### WHAT YOU WILL DO:
Update the items from the line containing "The height and width of the screenshot is (720, 1280)." down to the line containing "arrest-note: A total of 844 persons have been arreste… is", changing "Find the location of" to "Locate" and keeping everything else the same. Leave the pictures out of your answer.

### RAW DATA:
___

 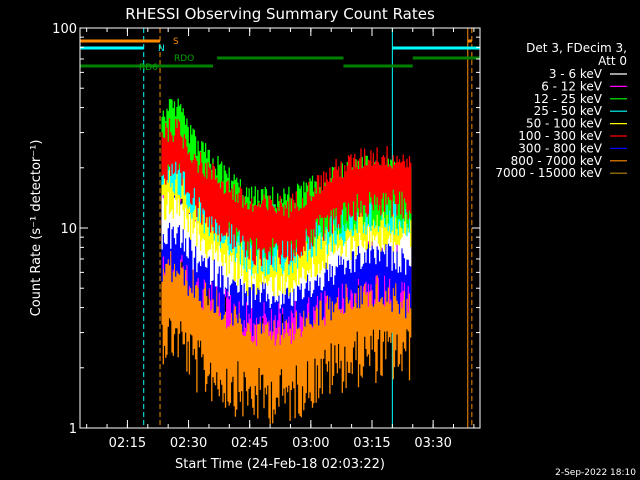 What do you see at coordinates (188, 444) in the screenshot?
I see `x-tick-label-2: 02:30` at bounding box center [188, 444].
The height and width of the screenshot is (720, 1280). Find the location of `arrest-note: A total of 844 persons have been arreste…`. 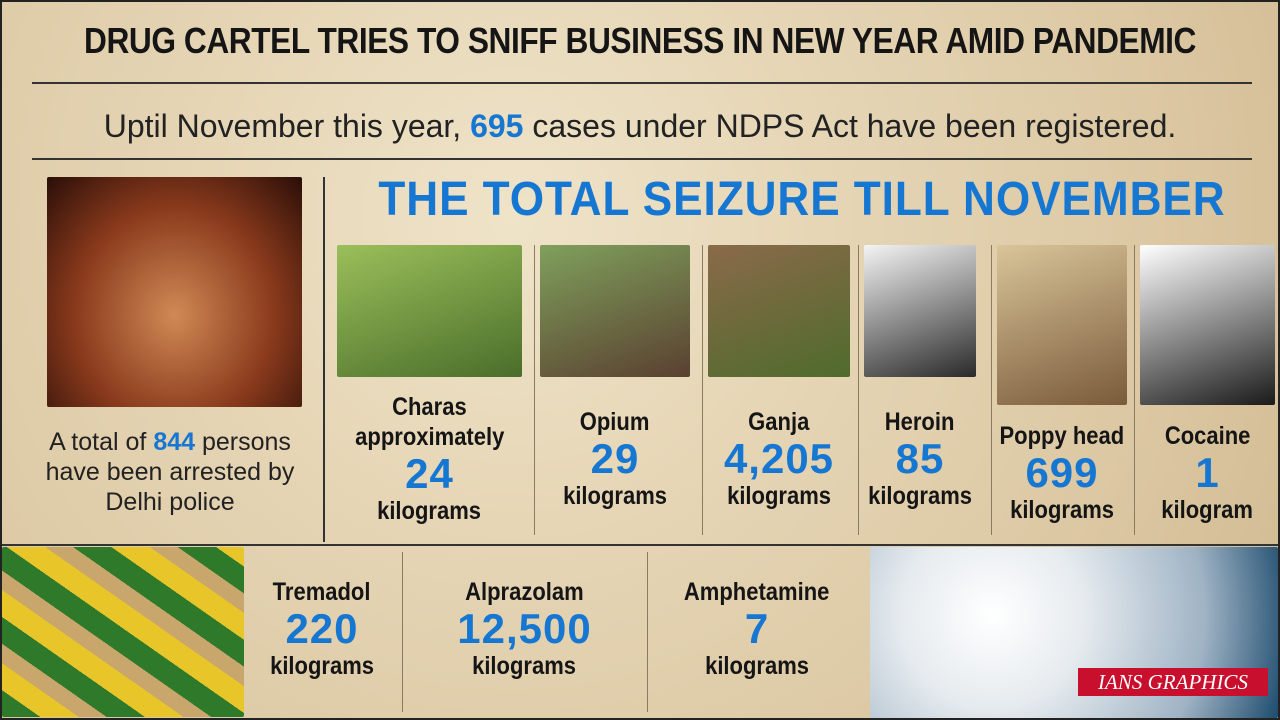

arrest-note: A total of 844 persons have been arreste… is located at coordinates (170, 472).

___

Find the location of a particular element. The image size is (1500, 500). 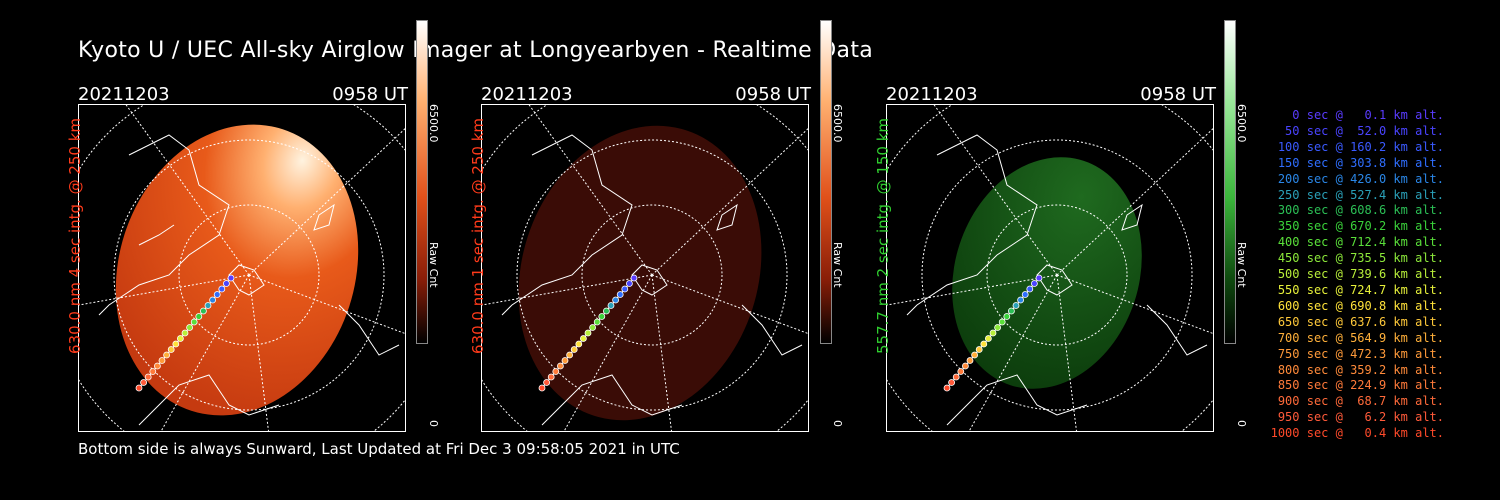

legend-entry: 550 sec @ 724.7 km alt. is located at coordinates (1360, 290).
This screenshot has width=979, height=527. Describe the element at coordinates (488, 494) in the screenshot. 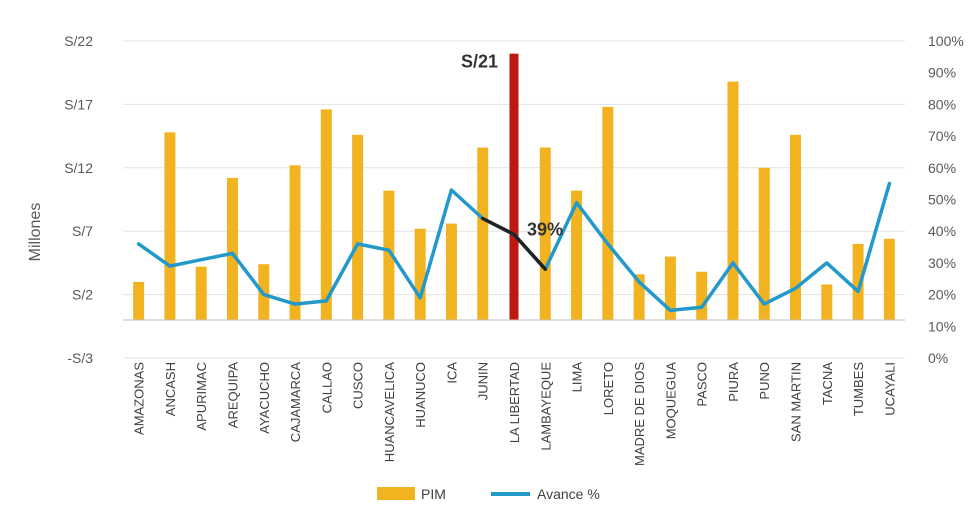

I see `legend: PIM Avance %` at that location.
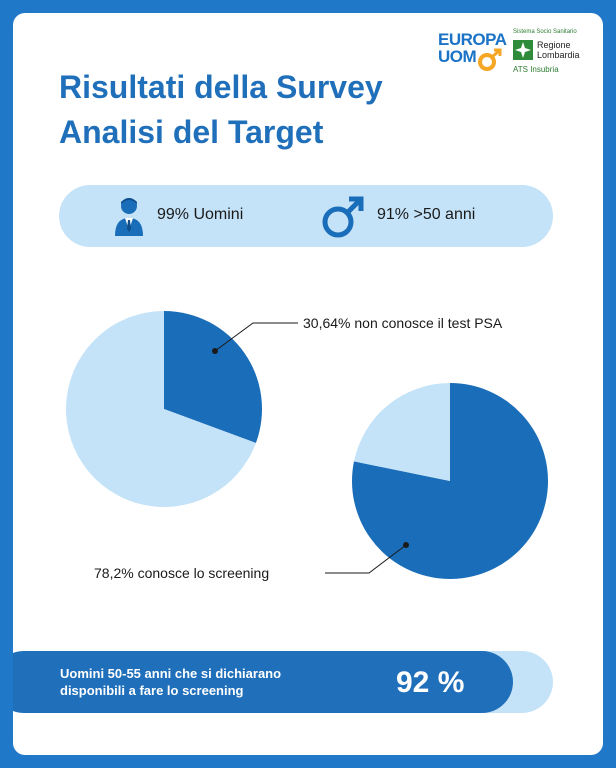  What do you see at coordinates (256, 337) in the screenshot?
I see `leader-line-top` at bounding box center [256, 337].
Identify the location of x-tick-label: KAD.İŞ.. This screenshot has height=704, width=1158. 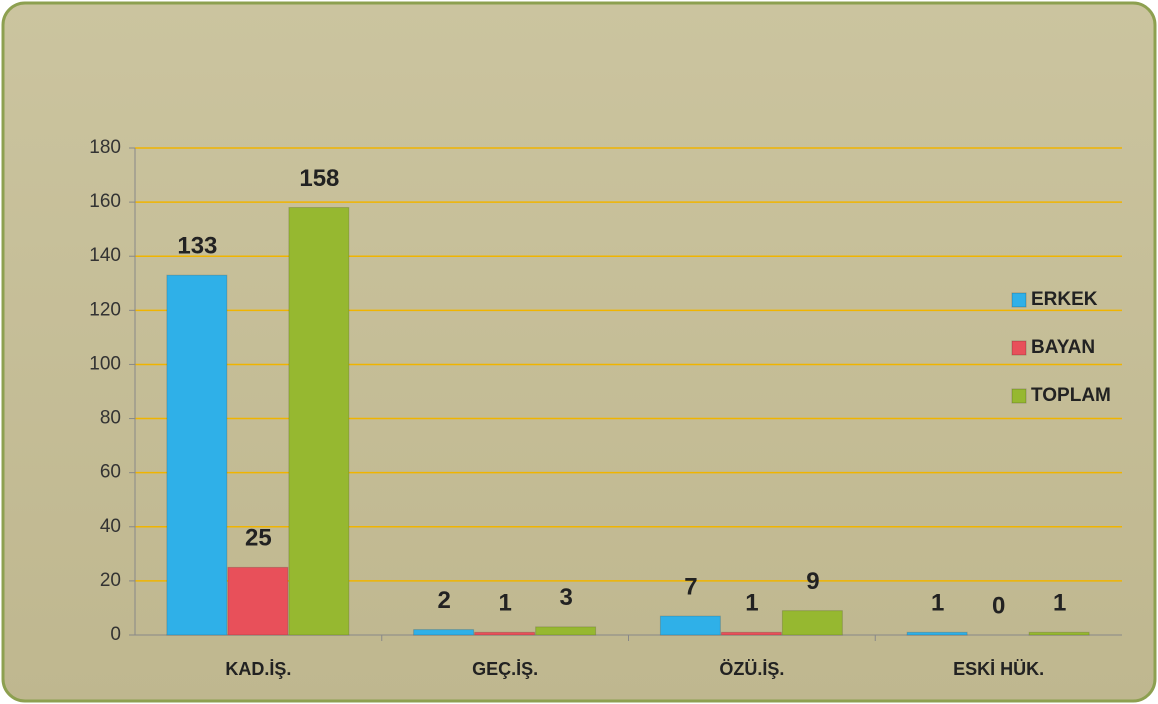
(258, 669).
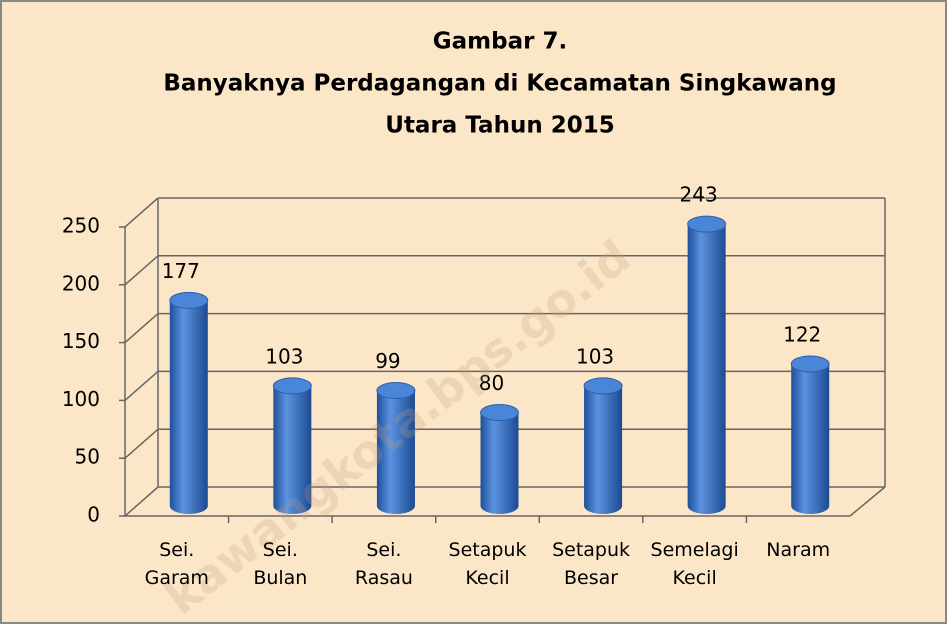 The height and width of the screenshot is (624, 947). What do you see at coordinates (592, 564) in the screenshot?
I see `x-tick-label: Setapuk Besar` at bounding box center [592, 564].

___

### FINAL ANSWER:
The height and width of the screenshot is (720, 1280). Locate `arrest-note: A total of 844 persons have been arreste…`. 

arrest-note: A total of 844 persons have been arreste… is located at coordinates (170, 472).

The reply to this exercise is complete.